But it was Gunn's decision to order the murders of John and Joan
Stirland that took the cartel's violence to a new level. The murders
were in revenge for the death of Jamie Gunn, Colin's 19-year-old
nephew. In August 2003 Michael O'Brien had shot dead a key member of
the cartel, Marvin Bradshaw, as he drove away from the Sporting
Chance. Jamie Gunn, who was in the front seat, had been the intended
victim. Bits of Bradshaw's brain were splattered over Jamie and he
never recovered, spiralling into a fatal vortex of drug abuse. He died
in August 2004, just days after O'Brien was jailed for life for
Bradshaw's murder.

Unable to get at O'Brien behind bars, Gunn hatched a new idea for
revenge: he would kill O'Brien's parents. 'The big man [Colin] has
taken Jamie's death really badly, he's in tears. I don't know what's
going to happen ... maybe next weekend,' one of the Bestwood Cartel
was heard to say in a phone conversation being bugged by the police.

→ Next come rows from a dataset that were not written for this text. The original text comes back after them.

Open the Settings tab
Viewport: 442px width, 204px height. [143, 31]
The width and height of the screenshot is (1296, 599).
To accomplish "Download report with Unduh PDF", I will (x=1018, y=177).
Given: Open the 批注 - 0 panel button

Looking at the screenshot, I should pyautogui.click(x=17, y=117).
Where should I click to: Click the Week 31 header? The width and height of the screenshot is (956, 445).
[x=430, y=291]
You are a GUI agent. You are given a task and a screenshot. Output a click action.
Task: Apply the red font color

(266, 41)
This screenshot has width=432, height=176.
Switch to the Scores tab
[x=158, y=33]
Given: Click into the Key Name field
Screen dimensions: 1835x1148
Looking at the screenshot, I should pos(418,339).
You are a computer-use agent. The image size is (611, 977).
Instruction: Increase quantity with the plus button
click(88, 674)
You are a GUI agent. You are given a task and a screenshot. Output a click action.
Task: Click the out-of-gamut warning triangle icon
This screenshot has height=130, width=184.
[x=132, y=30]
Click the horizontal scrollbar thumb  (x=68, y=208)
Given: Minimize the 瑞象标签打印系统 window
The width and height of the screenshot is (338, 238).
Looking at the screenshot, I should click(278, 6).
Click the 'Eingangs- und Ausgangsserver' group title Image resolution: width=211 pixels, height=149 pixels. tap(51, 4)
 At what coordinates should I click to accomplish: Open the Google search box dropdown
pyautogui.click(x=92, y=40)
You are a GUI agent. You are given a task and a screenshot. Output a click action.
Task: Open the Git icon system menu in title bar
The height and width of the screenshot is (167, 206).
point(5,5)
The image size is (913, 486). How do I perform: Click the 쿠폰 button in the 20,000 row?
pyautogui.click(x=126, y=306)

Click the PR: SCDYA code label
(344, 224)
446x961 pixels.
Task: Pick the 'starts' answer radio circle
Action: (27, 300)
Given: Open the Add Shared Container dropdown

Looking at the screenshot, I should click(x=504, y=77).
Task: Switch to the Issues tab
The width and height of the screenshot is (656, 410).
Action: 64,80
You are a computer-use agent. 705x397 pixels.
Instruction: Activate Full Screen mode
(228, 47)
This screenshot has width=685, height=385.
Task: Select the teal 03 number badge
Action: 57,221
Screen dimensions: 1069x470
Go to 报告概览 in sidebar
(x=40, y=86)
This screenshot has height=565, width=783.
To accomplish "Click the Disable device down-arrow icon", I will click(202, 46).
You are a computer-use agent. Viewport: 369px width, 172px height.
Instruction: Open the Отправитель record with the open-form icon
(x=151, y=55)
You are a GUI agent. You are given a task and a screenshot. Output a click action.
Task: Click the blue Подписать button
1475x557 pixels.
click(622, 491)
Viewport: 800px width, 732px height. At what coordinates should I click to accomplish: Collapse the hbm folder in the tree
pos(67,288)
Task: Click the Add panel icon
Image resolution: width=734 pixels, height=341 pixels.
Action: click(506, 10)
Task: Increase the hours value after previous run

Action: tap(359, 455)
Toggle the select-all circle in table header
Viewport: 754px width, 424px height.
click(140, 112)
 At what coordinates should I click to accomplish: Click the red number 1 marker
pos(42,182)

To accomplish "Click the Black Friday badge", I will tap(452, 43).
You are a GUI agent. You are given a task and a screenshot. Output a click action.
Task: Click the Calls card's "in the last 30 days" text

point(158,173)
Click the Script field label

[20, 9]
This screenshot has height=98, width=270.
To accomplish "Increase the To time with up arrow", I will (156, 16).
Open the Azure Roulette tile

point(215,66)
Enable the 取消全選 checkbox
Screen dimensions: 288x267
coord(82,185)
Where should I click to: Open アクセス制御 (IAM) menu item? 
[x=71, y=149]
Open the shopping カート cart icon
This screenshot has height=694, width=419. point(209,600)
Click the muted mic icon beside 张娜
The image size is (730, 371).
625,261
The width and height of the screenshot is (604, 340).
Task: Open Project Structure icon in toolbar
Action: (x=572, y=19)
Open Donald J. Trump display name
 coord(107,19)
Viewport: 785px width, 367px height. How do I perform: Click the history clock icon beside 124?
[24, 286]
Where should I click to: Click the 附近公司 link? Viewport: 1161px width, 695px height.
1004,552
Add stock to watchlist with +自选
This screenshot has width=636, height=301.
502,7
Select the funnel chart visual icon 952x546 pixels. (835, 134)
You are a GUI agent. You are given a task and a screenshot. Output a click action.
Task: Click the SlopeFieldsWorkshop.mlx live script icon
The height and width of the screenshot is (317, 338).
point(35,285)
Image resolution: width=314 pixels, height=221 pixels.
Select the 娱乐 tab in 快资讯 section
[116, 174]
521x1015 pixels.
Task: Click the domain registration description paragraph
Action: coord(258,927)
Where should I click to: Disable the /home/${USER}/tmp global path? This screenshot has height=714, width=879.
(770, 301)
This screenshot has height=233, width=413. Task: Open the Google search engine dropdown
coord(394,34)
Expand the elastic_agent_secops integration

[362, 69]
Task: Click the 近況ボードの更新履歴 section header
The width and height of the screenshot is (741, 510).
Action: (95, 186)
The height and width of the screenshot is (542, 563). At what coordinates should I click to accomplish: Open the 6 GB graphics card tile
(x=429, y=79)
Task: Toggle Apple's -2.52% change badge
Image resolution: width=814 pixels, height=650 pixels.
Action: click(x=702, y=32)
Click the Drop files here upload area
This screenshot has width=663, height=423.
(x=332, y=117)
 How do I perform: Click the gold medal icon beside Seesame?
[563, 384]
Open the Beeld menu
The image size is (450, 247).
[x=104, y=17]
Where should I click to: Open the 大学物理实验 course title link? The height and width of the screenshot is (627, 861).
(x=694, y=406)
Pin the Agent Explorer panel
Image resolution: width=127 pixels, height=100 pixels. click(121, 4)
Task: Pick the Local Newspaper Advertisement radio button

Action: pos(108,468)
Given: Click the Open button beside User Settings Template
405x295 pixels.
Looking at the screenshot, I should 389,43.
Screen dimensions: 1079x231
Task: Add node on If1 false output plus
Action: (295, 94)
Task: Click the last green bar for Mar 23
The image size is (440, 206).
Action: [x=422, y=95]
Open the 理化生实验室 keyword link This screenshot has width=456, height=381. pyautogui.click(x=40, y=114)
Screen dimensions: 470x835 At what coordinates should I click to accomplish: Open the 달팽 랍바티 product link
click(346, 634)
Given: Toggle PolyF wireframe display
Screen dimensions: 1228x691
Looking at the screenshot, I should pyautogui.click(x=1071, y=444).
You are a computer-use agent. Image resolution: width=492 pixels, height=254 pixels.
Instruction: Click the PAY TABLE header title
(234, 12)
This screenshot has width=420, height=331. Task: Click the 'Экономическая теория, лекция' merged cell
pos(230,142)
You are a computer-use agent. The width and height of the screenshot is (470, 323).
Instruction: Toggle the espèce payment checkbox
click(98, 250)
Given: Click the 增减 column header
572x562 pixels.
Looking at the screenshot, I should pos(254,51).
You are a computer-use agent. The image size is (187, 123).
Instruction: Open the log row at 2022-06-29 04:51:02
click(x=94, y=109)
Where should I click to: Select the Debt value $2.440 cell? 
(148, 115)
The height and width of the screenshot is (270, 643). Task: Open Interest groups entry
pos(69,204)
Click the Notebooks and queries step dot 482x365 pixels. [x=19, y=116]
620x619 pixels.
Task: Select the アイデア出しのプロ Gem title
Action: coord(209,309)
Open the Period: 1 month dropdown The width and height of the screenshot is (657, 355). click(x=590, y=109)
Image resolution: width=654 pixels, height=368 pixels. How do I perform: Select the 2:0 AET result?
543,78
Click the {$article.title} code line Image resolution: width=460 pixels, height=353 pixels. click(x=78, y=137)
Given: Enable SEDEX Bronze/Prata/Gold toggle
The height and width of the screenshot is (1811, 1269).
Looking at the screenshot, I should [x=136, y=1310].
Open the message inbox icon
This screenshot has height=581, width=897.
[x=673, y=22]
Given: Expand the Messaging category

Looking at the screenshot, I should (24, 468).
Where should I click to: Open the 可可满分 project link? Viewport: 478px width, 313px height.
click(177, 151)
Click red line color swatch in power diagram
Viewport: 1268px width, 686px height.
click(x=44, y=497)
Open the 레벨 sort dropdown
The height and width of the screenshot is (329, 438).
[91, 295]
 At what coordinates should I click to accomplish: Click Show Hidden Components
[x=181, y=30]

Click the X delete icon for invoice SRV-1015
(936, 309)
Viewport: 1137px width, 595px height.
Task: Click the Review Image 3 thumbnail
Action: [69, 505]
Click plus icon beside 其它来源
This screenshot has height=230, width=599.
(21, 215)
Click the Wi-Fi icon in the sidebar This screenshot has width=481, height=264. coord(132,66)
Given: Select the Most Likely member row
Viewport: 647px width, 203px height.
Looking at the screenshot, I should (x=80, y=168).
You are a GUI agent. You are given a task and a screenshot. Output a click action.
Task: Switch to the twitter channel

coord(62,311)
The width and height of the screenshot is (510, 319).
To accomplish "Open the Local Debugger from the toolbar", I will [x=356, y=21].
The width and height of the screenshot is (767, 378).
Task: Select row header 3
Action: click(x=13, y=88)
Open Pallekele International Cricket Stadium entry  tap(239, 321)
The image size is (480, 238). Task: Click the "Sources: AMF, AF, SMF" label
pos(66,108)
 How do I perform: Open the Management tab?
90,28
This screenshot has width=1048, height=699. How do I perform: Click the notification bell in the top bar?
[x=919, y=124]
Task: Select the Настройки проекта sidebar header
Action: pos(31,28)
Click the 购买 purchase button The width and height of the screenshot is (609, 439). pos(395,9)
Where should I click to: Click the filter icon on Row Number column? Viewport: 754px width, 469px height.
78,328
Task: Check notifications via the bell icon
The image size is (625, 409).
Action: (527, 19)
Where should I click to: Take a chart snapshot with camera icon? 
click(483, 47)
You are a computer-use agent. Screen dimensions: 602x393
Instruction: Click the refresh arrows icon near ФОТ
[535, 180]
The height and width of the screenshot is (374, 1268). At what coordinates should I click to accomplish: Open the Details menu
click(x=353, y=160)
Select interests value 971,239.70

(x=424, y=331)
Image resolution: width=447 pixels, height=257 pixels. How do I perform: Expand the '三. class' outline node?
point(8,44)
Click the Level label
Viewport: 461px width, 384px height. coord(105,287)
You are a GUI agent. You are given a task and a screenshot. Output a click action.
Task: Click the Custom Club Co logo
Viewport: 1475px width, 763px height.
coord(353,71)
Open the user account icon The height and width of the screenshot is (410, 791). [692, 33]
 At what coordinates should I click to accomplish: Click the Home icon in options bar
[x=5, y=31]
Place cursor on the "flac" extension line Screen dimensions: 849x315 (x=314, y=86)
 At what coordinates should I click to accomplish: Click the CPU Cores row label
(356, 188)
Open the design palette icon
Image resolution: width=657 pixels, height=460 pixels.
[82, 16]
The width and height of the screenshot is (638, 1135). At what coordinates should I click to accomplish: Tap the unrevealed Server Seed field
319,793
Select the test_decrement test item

The following weekend the Stirlands were executed in their seaside
bungalow in Trusthorpe, Lincolnshire, having been traced by the cartel
through BT engineers on its payroll. Mobile phone records showed that
Gunn was in the area at the time, and he was jailed for 35 years for
his part in the murder. His brother is in jail for running an
amphetamines empire.

Since the pair were jailed, gun-related violence in Nottingham has
fallen by an estimated 90 per cent. One detective said: 'The Stirland
murders were really Colin's downfall. He had gunmen who were unstable
drug users but were willing to please him by carrying out whatever
sick crime he had planned.

'His judgment had also become impaired by the drugs. Even his brother,
David, wanted to distance himself from him. People on the estate began
to see the violence as unacceptable and support for the Bestwood
Cartel waned.'
Member Comments
No member comments available...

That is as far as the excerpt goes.